Hoje, o processo ficou mais simples: a SuperOpa faz apenas uma curadoria para a entrada de novos itens, editando a descrição e as fotos dos produtos. Os preços são automaticamente atualizados, ajustando ao take rate.
O prazo de entrega dos alimentos é de apenas um dia; a entrega de bebidas ocorre três vezes por semana. A escala foi roteirizada para baratear a compra para o consumidor. “Mesclamos de forma a atender o máximo de cidades e com um custo pequeno.”
Parte da logística fica a cargo do distribuidor, mas em algumas cidades onde a demanda é mais recorrente — como Guarulhos (SP) –, a entrega é realizada por um prestador de serviços da SuperOpa.
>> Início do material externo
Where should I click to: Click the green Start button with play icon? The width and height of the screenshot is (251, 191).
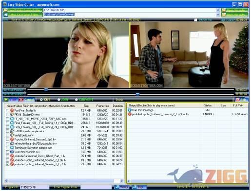(11, 100)
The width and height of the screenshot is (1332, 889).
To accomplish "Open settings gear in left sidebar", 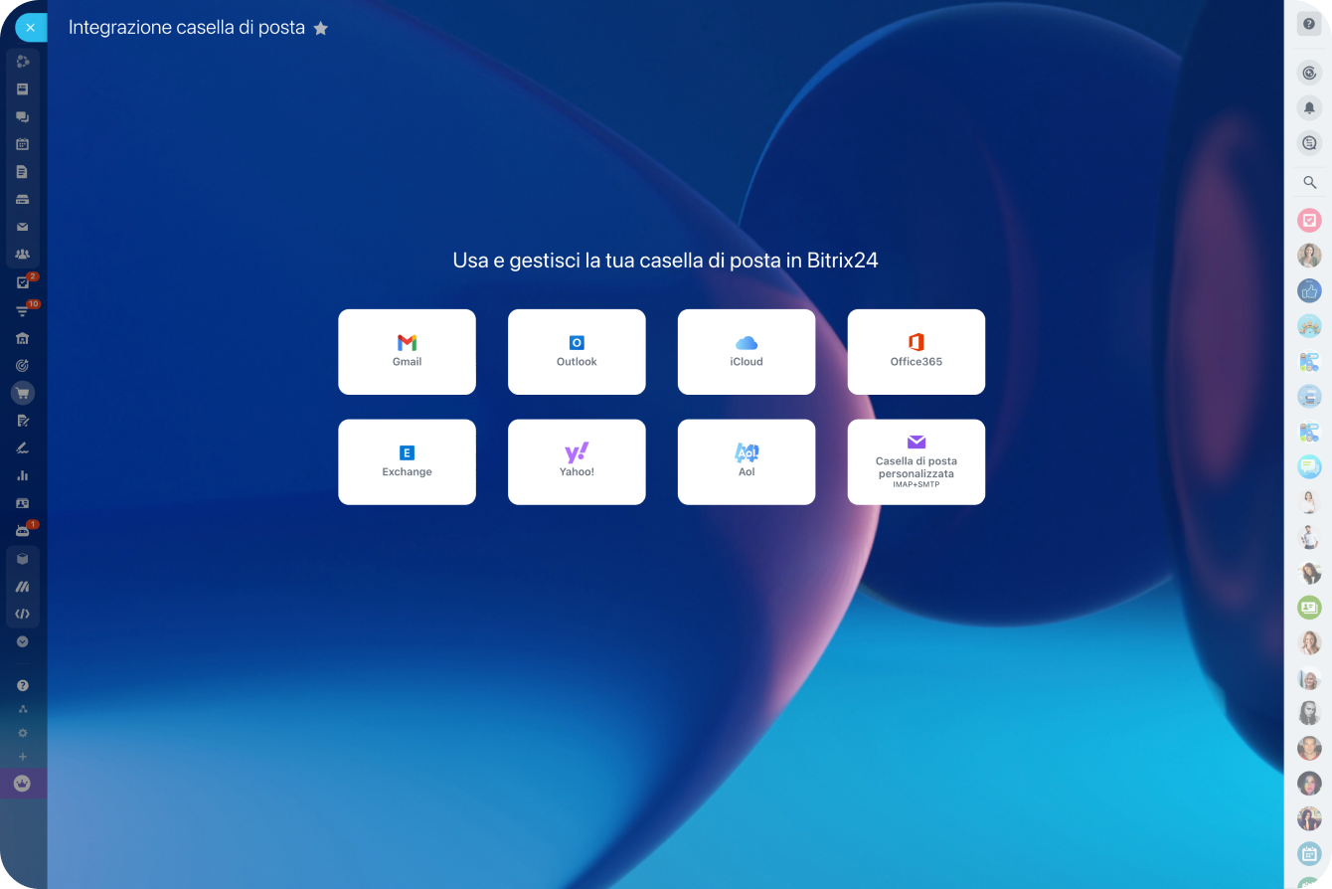I will (x=22, y=733).
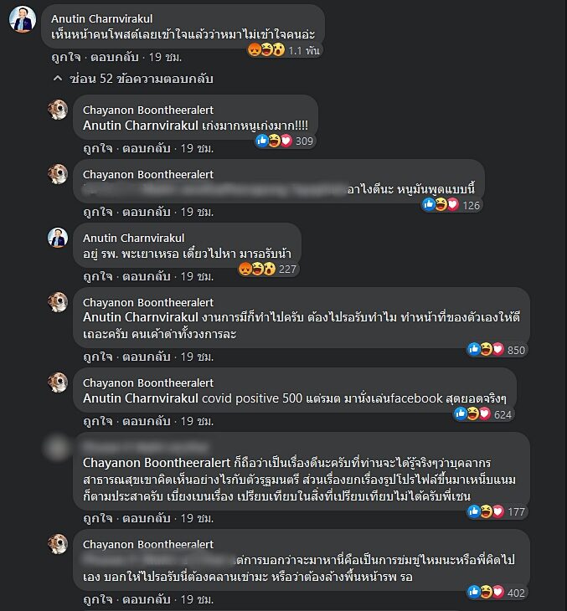The height and width of the screenshot is (611, 567).
Task: Follow the Anutin Charnvirakul mention in เก่งมากหนูเก่งมาก reply
Action: click(x=141, y=126)

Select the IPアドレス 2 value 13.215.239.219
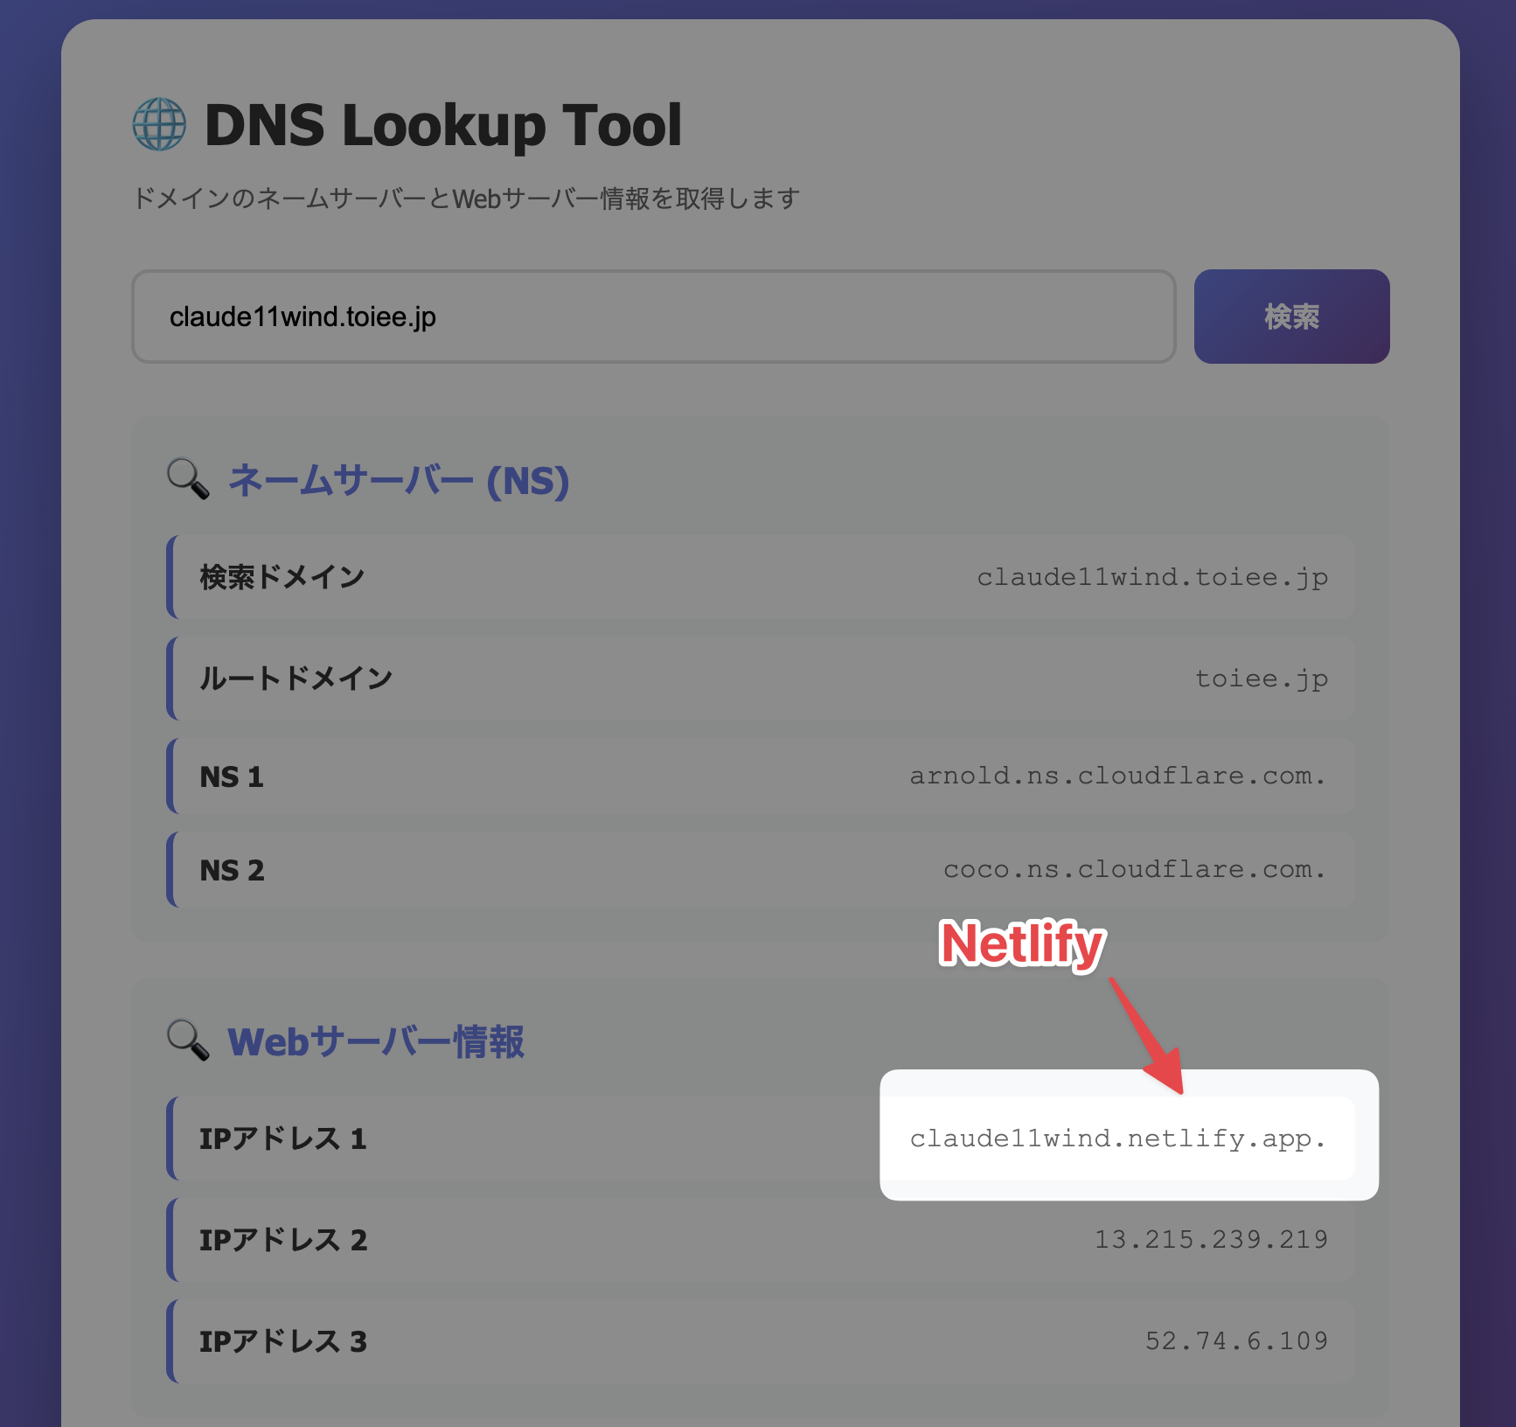click(x=1213, y=1238)
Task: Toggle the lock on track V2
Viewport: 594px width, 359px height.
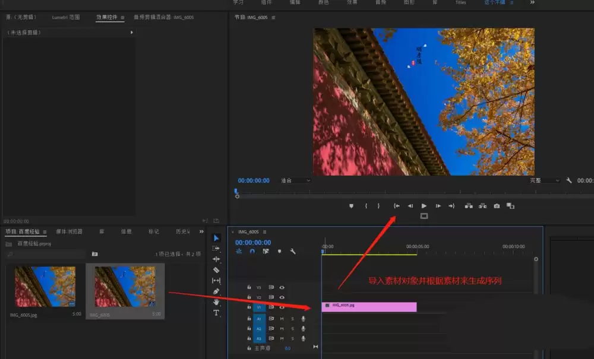Action: tap(249, 297)
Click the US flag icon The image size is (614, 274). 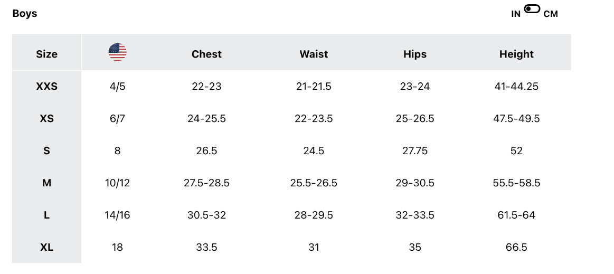pos(117,52)
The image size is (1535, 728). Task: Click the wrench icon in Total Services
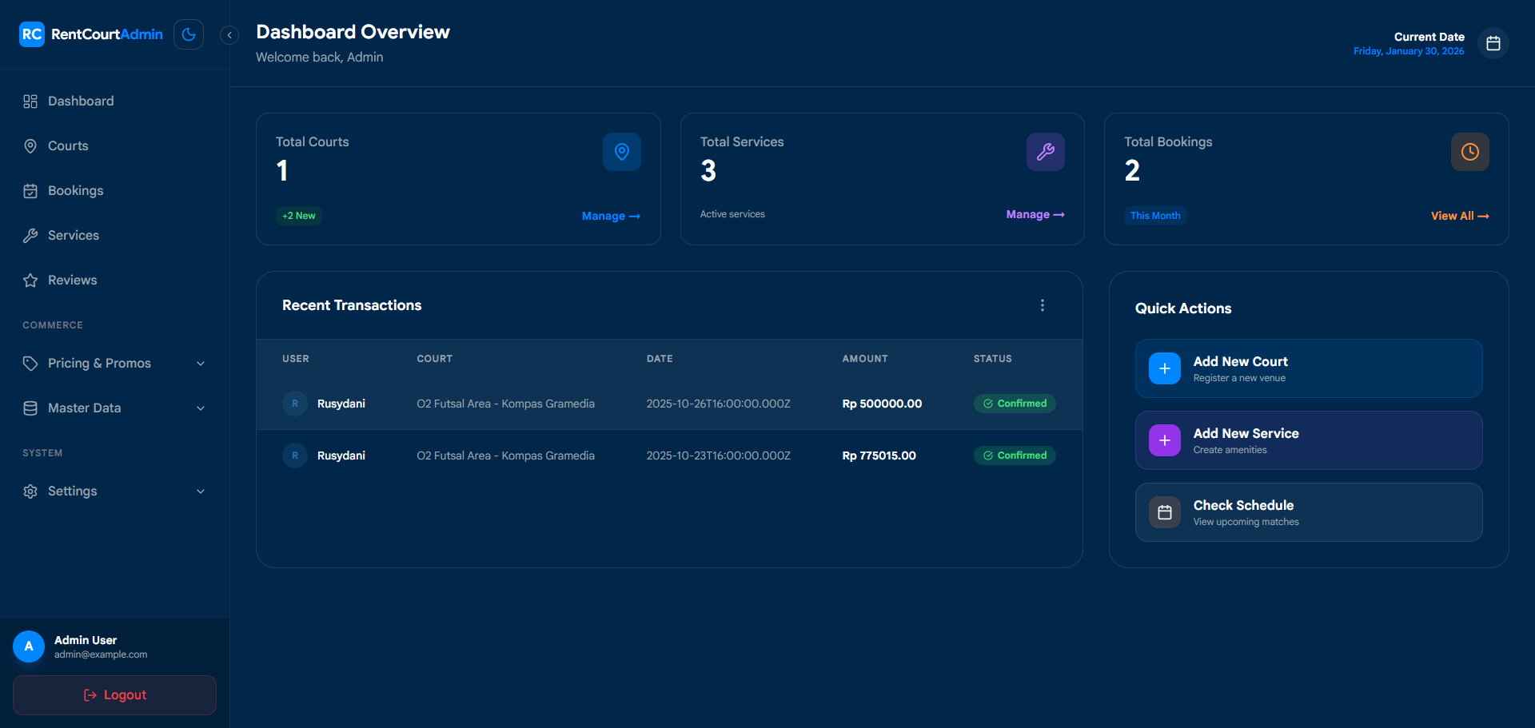click(x=1045, y=152)
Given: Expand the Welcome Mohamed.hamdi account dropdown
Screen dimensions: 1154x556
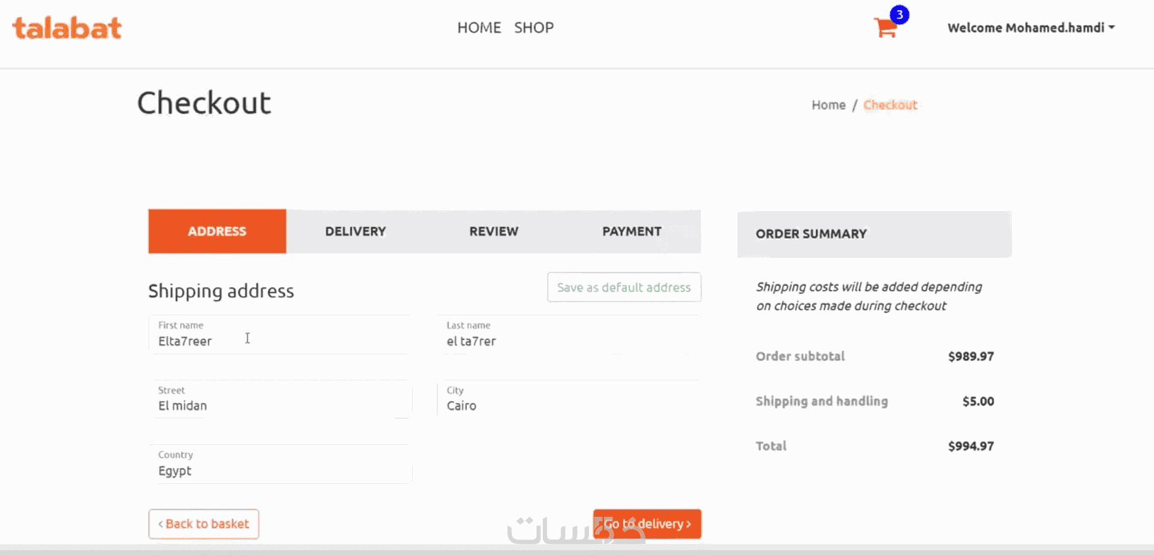Looking at the screenshot, I should pyautogui.click(x=1031, y=28).
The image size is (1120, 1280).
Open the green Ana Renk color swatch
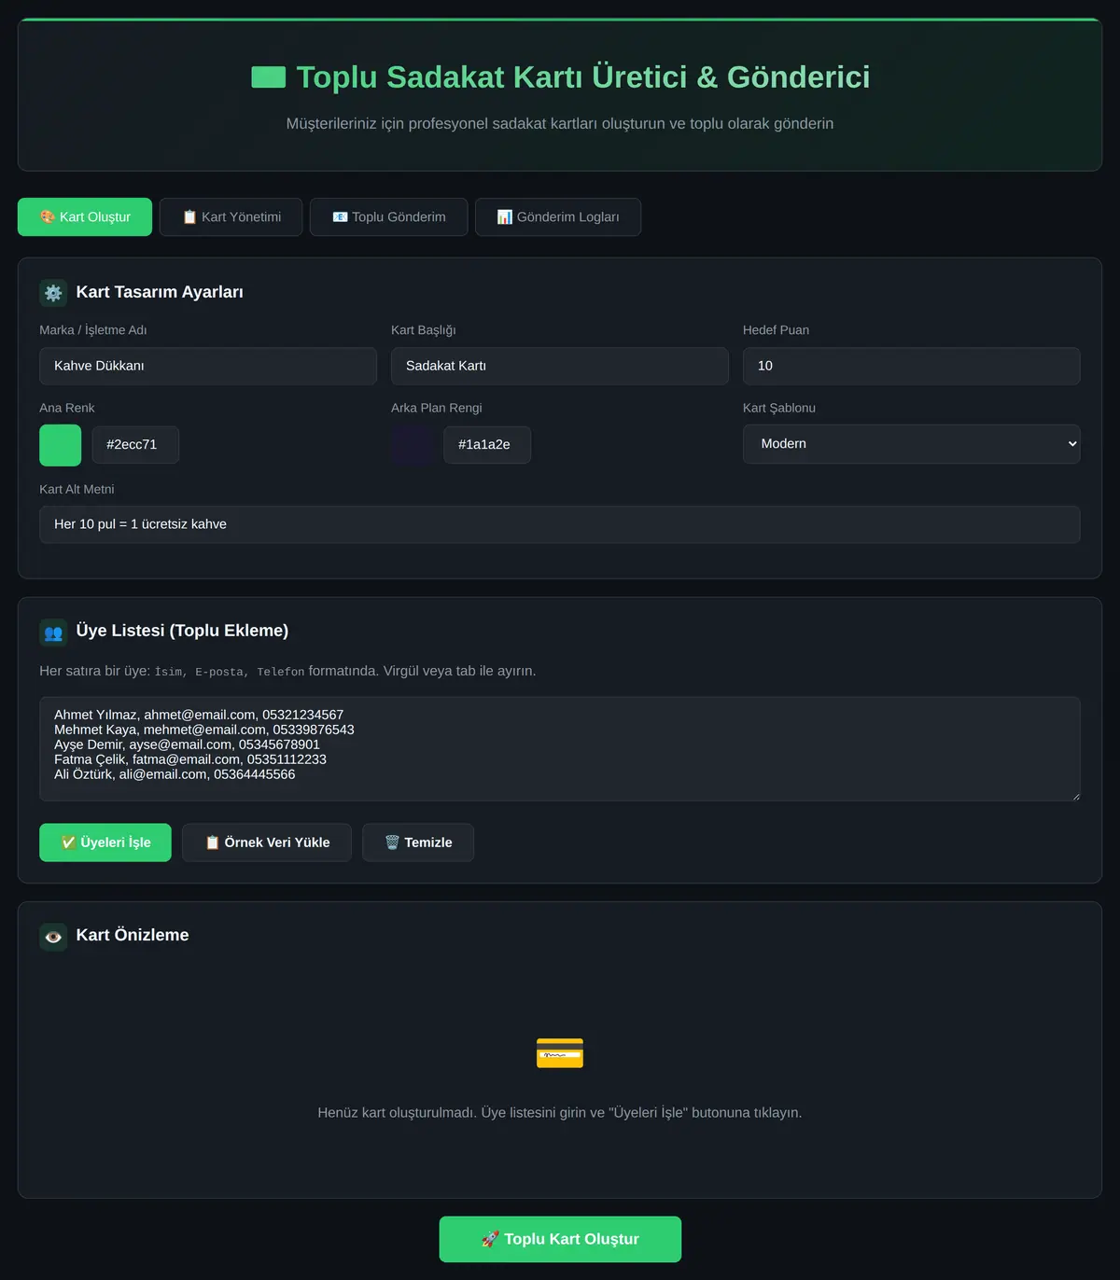click(x=61, y=445)
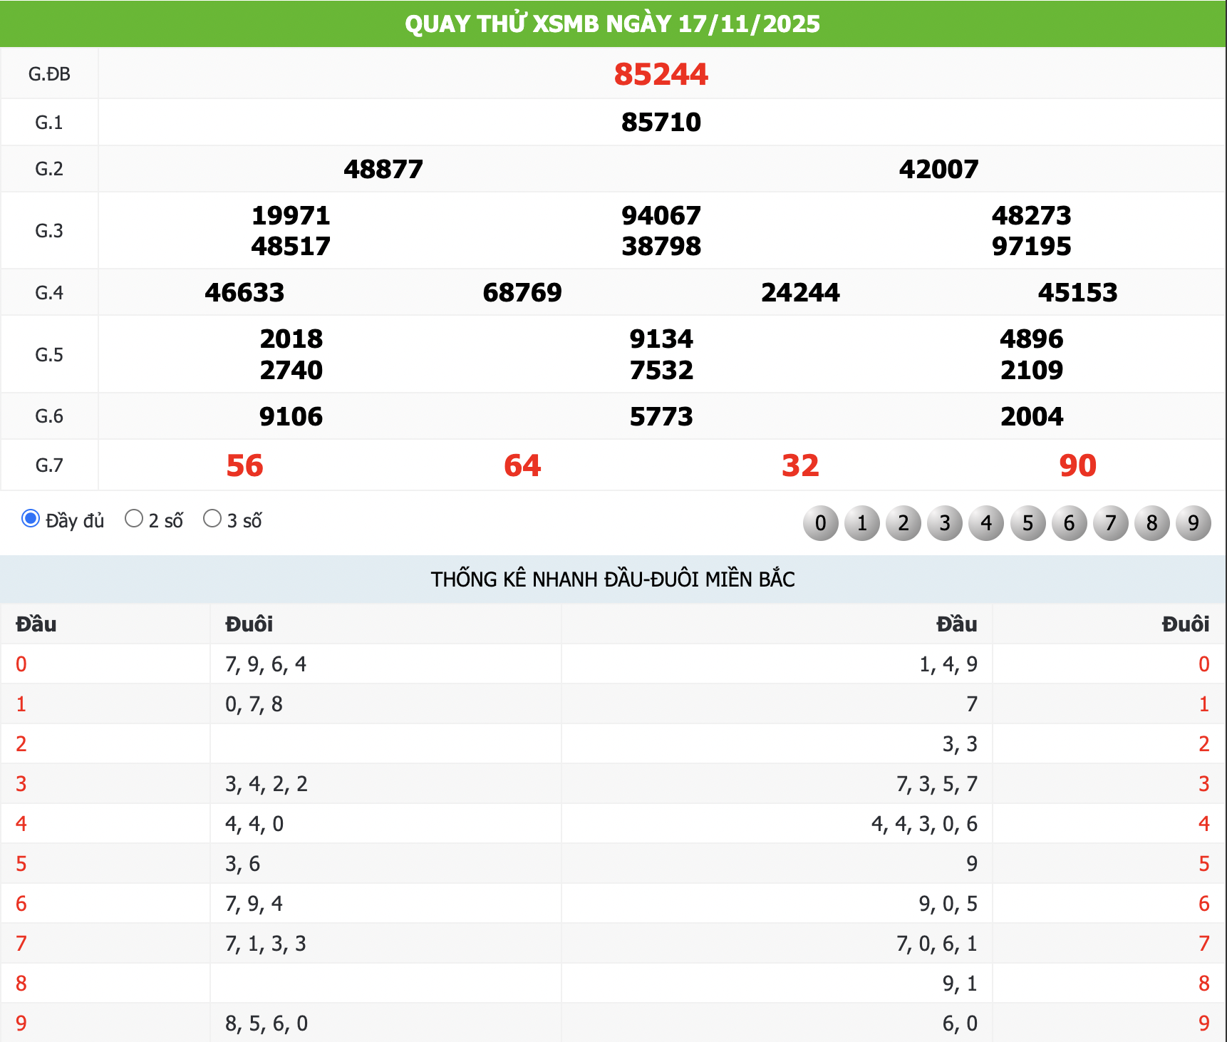This screenshot has height=1042, width=1227.
Task: Click the number 8 filter ball
Action: click(1151, 523)
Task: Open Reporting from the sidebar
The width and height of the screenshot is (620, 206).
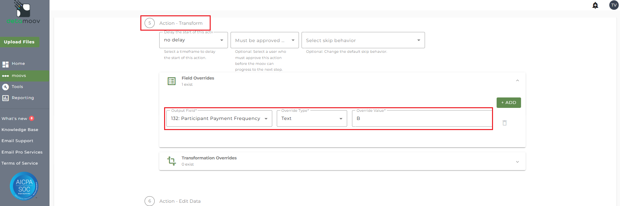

Buscando suprir um critério de confiabilidade, a marca envia ao distribuidor um encarregado para analisar o estoque e credenciar os produtos com um QR Code, atestando a qualidade do produto e informando a necessidade de consumo rápido.
O MERCADO DE PRODUTOS PARA CONSUMO IMEDIATO VEM CRESCENDO NO PAÍS
A bandeira do combate ao desperdício de alimentos tem levado startups a apostar em negócios similares ao da SuperOpa. Com a possibilidade de pagar menos, quem ganha é o consumidor.
Aqui no Draft, já apresentamos a Gooxxy, fundada em 2017. Outra solução, o aplicativo Último Pedido foi lançado em 2020 e reúne restaurantes em Porto Alegre, Canoas e Esteio (RS) e soma mais de 5 mil downloads e cadastros. Ao abrir o app, o consumidor encontra uma opção surpresa de prato montado por algum restaurante com sobras de ingredientes.
No começo de 2021, surgiu mais um player, a B4waste. Diferentemente da SuperOpa, que comercializa produtos dos distribuidores, a startup atua com o varejo (supermercados, restaurantes, empórios, padarias e cafés).
O OBJETIVO É ERGUER UM CENTRO DE DISTRIBUIÇÃO E AMPLIAR O MIX DE PRODUTOS
Trazer impacto positivo para a sociedade é um pré-requisito para os negócios que não quiserem desaparecer, diz Luis, da SuperOpa.
“Quando estamos com um produto inviável para a comercialização, mas ainda em condição de consumo, acionamos ONGs parceiras que os distribuem para entidades”
Até aqui, os sócios da startup captaram 330 mil reais com o fundo Downwind, numa rodada pré-seed. Mais tarde, a SMU Investimentos e a Bossa Nova injetaram outros 2,3 milhões de reais no negócio.
Olhando à frente, o empreendedor almeja aportes mais robustos para erguer um centro de distribuição próprio, o que permitiria um mix maior de produtos. “Esse é um objetivo que queremos alcançar em 2022.”
Ao mirar o retrovisor, ele se revela surpreso com a velocidade com que a startup cresceu.
“A gente não tinha a visão de que o negócio daria tão certo em um espaço de tempo tão curto”, afirma Luis. “Existe muita demanda — e nosso sonho é expandir para o Brasil todo.”